Due to two studies showing an increased lung cancer risk among smokers when supplementing with beta-carotene, the purpose of AREDS2 was to create a supplement that was equally effective and could be taken by all regardless of smoking status. Over ten years of data collected shows not only is the AREDS2 formula safer but that it’s actually more effective in slowing the progress of age-related macular degeneration.

Age-related macular degeneration (AMD) is a progressive condition affecting the retina at the back of the eye. Progressive retinal cell death in the macula – providing central vision – eventually results in blindness; though treatments exist that may delay or reverse this loss. Unfortunately there is no known cure for AMD.

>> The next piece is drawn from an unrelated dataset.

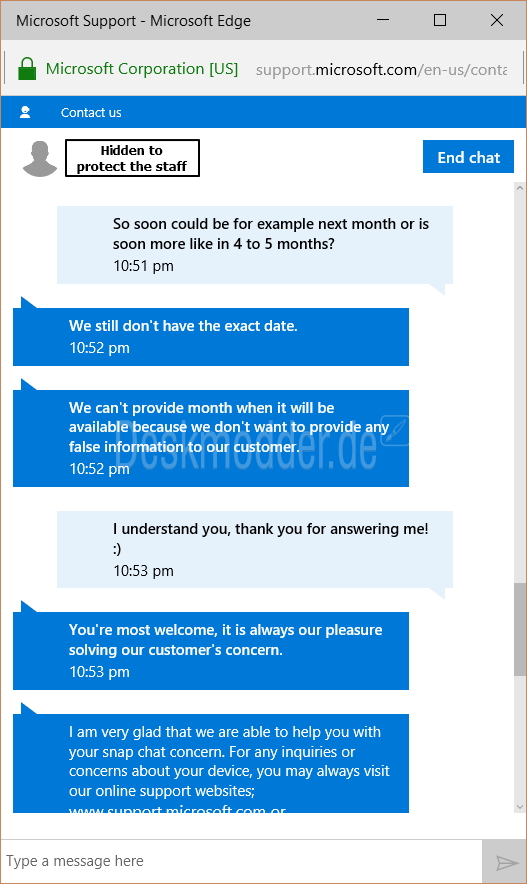Maximize the Microsoft Support window
This screenshot has width=527, height=884.
[440, 20]
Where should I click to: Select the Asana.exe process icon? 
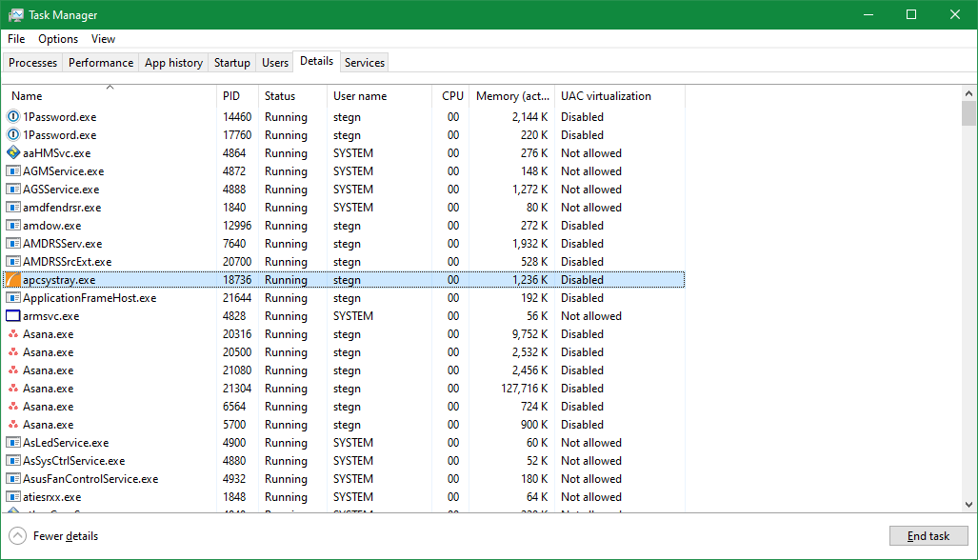coord(11,334)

AREDS-1 found that taking a supplement containing 500 mg vitamin C, 15 mg beta-carotene, 400 international units of Vitamin E, 80 mg zinc and 2 mg copper could significantly slow age-related macular degeneration progression from moderate to late disease stages. Two separate studies conducted simultaneously found that smokers taking beta-carotene had significantly increased risks of lung cancer than anticipated.

The AREDS2 study compared two formulations; one containing beta-carotene to one with 2 mg zeaxanthin and 10 mg lutein instead. Both supplements are antioxidants with retinal activity; however, the formulation containing beta-carotene was only given to people who had either quit smoking or never smoked previously.

At the conclusion of the 5-year AREDS2 study, it was determined that supplementation with zeaxanthin and lutein did not increase lung cancer risks and may reduce age-related macular degeneration progression by approximately 26%. After completion, individuals received their final AREDS2 formulation consisting of zeaxanthin/lutein instead of beta-carotene.

3.883 individuals out of the initial 4,203 were followed up with five years after the AREDS2 study concluded to ascertain if age-related macular degeneration had advanced to late disease and lung cancer had been identified.

Although all individuals had switched over to taking the zeaxanthin and lutein formula after the study had ended, the follow-up study still demonstrated that beta-carotene increased lung cancer risk almost twice for individuals who ever smoked while receiving zeaxanthin and lutein had no elevated risks of lung cancer progression over 10 years when compared with those receiving beta-carotene initially. Furthermore, those originally allocated to take zeaxanthin and lutein saw an extra 20% decreased progression risk for late age-related macular degeneration when compared with individuals initially allocated beta-carotene initially.